There needs to a a word (something we can borrow from German perhaps) that describes that perfect moment when you are commuting to work by car, channel hopping the radio stations trying to find something that is not inane presenter chatter, ads, jingles, or music you hate, when you arrive on a station just as a brilliant song you haven’t heard in ages starts and you get to listen to the whole thing uninterrupted from end to end, so a smile arrives on your face for the rest of your journey. Maybe Pendelnmusikspürsinn or something.
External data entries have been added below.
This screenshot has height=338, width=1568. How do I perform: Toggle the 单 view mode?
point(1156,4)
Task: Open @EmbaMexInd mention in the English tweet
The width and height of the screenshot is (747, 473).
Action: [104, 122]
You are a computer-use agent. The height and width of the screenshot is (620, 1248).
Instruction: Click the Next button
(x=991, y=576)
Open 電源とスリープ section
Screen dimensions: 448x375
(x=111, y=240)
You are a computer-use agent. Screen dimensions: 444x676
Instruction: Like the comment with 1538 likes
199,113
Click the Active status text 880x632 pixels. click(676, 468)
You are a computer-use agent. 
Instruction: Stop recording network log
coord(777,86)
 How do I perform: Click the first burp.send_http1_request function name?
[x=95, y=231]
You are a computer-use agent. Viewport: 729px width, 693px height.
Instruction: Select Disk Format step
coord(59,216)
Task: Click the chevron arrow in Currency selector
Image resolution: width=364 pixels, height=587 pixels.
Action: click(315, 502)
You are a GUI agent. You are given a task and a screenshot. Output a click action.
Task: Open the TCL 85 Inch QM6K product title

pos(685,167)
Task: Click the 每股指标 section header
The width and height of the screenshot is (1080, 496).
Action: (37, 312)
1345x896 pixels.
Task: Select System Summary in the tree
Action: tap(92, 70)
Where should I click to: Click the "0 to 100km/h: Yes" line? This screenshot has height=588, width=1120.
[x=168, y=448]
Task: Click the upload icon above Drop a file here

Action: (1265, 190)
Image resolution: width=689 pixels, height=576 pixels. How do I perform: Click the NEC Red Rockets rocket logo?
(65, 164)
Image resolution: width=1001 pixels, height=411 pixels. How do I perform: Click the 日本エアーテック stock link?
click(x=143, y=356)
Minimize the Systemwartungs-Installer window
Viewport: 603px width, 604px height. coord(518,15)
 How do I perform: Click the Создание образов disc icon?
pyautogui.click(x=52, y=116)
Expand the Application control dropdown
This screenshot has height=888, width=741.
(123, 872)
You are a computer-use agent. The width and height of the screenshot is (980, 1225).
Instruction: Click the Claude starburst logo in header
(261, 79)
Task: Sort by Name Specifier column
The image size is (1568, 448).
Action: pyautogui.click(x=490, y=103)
I had such a Pendelnmusikspürsinn moment on the way to work this morning. The song was John Cale’s version of Hallelujah. This is the one that turned Leonard Cohen’s otherwise unremarkable song into the something amazing. In recent years it has been covered repeatedly, especially as a sort of religions anthem. Which is amusing as when you actually listen to the lyrics you realise it is filthy. The original versions are all about sex:

You saw her bathing on the roof
Her beauty and the moonlight overthrew you

She tied you to a kitchen chair..
..And from your lips she drew the Hallelujah

or how about this verse:

There was a time when you let me know
What’s really going on below
But now you never show that to me, do ya?

followed by:

But remember when I moved in you
And the holy dove was moving too
And every breath we drew was Hallelujah

To be fair Cohen wrote over 80 verses, and many have biblical references. So it is possible to put together a version that looks religious. But Cohen himself has said the song is about love and ecstasy. And that is far more fun for the drive to work.